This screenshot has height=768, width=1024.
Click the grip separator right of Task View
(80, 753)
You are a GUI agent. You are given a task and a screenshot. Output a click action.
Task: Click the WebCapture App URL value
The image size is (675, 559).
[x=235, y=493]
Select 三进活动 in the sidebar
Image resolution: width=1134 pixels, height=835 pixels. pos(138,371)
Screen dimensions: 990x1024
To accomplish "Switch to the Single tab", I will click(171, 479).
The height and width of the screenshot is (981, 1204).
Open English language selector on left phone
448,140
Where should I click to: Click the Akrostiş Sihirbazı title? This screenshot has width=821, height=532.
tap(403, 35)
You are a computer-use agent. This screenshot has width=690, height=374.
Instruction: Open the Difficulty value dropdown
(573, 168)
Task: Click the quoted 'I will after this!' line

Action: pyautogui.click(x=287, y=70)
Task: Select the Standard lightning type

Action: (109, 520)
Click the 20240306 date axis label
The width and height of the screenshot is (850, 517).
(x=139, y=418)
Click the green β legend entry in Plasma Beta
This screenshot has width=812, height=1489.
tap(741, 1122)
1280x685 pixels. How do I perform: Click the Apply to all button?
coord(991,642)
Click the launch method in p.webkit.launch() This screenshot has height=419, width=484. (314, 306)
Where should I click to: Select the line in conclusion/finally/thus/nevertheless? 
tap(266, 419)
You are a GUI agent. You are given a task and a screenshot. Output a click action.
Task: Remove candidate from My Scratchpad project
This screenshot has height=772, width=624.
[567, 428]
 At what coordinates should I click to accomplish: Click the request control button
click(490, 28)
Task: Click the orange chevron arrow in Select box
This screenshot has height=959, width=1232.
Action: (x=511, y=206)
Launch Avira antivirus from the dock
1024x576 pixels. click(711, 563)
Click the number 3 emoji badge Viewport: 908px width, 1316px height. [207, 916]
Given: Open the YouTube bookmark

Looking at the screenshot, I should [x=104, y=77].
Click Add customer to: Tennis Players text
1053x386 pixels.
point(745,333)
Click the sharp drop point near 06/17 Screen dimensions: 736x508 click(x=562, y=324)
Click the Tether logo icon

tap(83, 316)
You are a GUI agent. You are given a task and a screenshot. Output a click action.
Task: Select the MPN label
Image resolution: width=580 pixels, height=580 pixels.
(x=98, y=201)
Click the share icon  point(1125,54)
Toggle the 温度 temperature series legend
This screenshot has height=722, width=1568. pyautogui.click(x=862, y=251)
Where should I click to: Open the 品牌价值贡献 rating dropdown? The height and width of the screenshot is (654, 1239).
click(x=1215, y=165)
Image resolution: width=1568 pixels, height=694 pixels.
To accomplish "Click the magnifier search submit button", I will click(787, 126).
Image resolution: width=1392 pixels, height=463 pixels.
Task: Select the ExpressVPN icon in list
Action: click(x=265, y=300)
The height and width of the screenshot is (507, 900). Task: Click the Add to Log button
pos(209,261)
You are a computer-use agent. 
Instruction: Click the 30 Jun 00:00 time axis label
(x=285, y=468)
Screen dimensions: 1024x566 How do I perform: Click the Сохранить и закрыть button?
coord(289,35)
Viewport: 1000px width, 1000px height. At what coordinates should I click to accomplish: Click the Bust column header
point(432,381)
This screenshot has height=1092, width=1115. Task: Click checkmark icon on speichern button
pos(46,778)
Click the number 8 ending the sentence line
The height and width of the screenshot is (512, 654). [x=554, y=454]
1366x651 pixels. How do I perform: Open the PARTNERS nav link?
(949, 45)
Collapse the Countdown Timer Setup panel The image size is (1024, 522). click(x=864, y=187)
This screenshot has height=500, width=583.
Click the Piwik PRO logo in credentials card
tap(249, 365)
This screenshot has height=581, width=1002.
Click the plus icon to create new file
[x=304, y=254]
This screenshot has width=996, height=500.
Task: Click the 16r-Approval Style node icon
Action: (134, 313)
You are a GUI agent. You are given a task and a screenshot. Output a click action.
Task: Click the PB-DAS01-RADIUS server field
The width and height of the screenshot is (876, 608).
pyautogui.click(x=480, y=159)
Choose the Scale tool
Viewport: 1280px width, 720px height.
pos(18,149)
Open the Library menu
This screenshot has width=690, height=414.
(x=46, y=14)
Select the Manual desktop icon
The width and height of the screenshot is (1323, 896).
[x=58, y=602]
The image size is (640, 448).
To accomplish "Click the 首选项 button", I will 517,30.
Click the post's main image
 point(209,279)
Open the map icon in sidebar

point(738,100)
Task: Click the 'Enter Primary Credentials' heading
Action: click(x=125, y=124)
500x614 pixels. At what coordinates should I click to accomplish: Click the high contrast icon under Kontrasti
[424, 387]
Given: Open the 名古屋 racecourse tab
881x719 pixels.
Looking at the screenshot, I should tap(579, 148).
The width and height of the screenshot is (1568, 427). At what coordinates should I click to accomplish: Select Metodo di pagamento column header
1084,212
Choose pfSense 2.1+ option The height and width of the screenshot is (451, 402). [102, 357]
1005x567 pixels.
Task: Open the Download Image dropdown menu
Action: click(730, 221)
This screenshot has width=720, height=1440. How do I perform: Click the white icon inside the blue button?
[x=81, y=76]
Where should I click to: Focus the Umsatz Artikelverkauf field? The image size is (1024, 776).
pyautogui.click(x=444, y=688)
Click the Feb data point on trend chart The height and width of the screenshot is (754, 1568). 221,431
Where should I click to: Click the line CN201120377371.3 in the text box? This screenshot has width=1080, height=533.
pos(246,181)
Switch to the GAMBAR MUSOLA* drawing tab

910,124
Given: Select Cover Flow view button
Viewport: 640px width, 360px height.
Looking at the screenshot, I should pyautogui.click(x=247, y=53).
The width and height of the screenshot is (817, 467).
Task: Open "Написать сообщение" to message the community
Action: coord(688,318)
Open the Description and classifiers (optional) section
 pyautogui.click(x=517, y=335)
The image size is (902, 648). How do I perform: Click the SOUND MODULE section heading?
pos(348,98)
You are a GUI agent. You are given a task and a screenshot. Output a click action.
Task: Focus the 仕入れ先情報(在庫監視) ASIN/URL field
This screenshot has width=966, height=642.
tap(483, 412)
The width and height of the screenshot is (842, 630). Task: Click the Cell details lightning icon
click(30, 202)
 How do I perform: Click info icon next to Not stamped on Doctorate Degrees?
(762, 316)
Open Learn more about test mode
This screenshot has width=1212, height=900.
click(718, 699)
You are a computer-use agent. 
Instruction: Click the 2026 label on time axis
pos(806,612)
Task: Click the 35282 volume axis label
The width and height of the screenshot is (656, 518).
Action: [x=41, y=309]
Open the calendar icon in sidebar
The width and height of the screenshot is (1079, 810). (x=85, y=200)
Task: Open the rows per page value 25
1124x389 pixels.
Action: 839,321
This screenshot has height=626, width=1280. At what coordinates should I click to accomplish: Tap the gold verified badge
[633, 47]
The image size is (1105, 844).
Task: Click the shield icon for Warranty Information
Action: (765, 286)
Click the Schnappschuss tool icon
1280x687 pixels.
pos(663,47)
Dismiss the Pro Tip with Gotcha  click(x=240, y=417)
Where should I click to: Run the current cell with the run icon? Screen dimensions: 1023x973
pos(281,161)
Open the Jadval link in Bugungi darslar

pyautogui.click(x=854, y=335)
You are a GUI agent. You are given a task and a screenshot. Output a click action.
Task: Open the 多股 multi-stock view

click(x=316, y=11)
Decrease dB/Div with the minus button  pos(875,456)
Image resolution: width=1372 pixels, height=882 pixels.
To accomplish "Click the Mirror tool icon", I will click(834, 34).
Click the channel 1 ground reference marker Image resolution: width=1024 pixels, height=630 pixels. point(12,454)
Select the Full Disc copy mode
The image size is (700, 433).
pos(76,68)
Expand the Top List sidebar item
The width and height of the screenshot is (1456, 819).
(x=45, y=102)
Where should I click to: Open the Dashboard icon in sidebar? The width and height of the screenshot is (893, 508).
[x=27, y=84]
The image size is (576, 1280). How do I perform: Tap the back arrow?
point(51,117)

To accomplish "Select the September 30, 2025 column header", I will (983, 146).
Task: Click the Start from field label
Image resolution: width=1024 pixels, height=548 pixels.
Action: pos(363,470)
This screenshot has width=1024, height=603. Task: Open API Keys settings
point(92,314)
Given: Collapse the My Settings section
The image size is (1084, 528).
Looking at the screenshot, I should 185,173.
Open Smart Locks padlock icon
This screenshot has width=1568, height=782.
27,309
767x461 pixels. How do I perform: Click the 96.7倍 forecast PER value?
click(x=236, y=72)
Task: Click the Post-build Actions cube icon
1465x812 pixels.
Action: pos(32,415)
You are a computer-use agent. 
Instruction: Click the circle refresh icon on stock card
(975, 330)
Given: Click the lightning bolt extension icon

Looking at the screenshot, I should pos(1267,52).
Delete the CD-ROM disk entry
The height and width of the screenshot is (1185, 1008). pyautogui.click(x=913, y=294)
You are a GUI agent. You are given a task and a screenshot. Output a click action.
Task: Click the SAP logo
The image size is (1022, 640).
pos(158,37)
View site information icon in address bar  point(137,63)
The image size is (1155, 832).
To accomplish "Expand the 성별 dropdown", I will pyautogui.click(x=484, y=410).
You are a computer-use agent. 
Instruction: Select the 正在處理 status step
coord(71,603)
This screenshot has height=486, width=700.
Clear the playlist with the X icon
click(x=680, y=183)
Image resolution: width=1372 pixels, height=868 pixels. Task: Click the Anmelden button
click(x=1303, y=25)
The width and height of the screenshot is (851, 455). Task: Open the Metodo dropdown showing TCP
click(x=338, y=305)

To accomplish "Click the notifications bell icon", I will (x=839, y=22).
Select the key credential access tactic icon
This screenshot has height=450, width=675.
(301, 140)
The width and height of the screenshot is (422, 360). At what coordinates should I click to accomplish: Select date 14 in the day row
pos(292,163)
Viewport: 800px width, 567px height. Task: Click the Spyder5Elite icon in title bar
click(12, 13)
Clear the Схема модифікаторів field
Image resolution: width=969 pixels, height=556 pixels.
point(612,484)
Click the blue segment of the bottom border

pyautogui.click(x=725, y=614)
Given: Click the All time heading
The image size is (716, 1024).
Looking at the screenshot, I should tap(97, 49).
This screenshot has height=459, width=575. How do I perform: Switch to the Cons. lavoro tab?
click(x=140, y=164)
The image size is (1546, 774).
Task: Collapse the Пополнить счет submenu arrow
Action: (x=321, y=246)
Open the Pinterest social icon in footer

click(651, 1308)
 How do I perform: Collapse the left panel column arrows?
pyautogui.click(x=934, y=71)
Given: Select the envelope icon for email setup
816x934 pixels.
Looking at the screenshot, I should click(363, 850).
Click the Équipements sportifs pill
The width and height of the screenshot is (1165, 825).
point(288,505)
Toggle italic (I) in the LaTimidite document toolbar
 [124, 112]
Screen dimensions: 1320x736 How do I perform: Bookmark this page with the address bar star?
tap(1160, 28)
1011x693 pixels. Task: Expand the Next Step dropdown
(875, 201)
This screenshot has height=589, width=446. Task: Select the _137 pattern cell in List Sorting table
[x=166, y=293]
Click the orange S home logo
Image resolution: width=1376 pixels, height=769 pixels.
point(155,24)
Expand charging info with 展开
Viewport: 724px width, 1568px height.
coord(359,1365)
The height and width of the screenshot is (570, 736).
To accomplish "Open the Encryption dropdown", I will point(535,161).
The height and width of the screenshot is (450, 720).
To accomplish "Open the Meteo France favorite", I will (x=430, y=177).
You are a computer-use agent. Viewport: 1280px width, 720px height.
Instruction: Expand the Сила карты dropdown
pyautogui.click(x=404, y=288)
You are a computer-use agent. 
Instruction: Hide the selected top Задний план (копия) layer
___
Problem statement:
Search the listing above for the string "orange". Copy every line that contains it.

Reply to the task:
Task: Click the orange chevron arrow in Select box
Click the orange S home logo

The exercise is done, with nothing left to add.